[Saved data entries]

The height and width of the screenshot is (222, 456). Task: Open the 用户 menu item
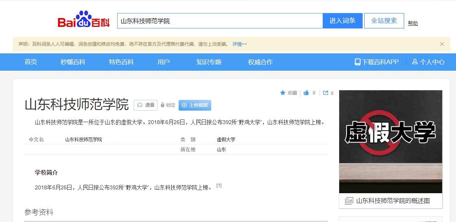coord(164,62)
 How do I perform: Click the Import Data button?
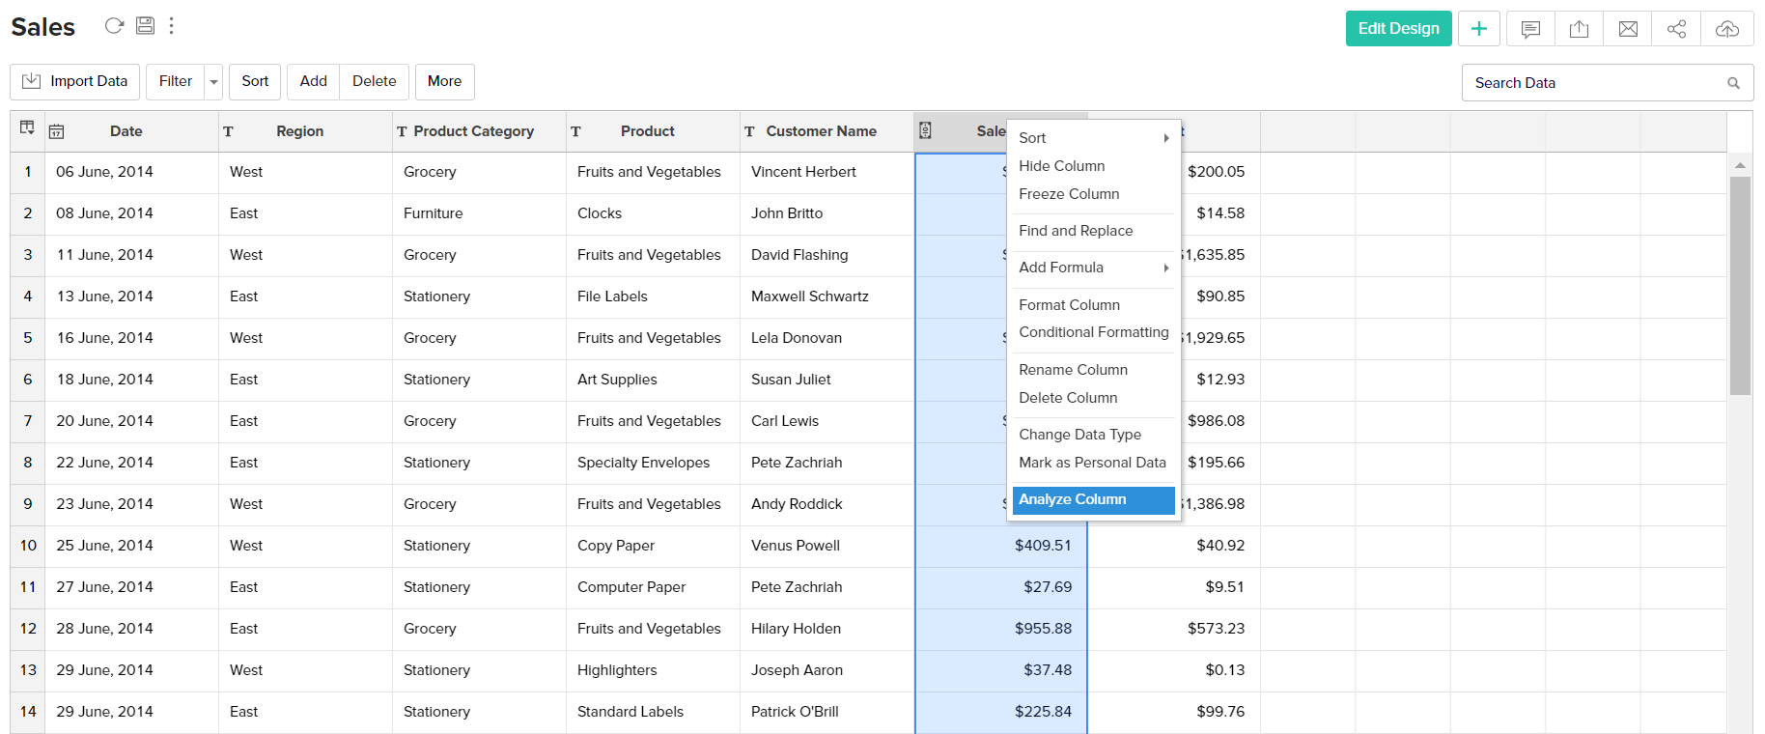point(75,82)
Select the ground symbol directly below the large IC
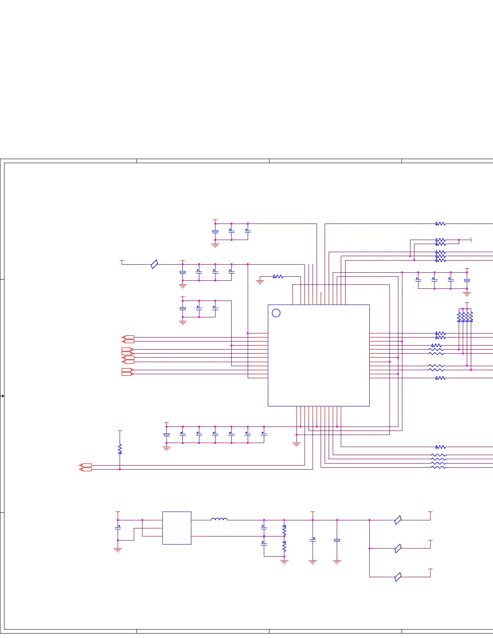 (x=296, y=444)
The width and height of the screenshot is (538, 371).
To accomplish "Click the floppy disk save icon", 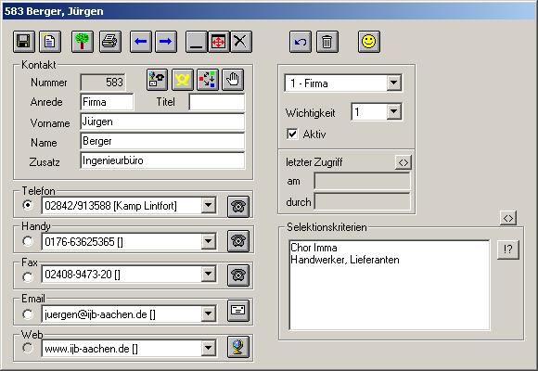I will tap(24, 42).
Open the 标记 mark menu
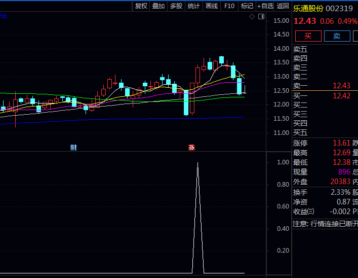This screenshot has height=278, width=358. pos(247,6)
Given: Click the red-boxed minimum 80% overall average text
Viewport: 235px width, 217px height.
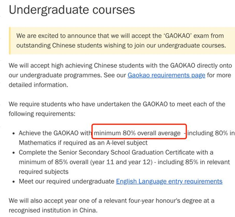Looking at the screenshot, I should pyautogui.click(x=139, y=131).
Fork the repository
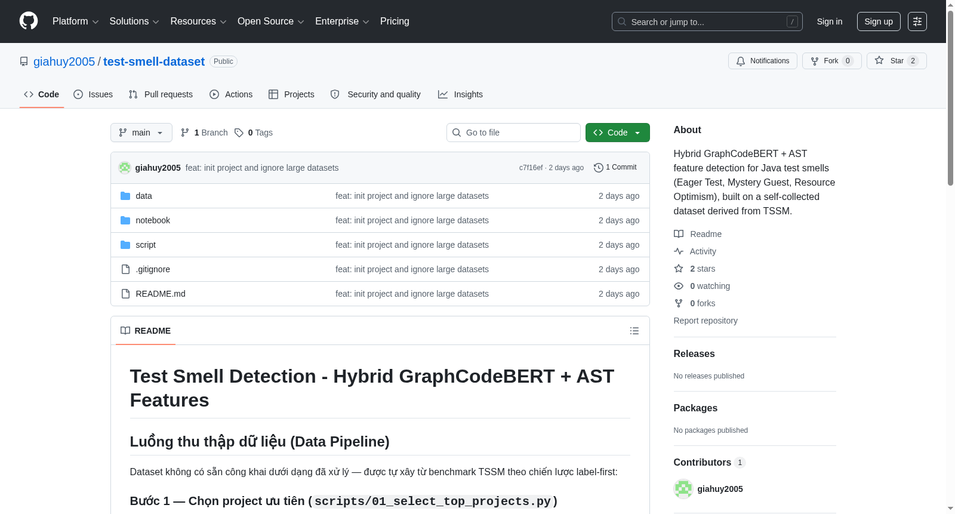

What the exercise asks: Print exactly the lines from the line with "Open the 标记 mark menu" through the end of the data, both ends included, and print no pictures.

Answer to the exercise:
Open the 标记 mark menu
This screenshot has height=278, width=358. pos(247,6)
Given: Click the red-boxed minimum 80% overall average text
Viewport: 235px width, 217px height.
Looking at the screenshot, I should pyautogui.click(x=139, y=131).
Fork the repository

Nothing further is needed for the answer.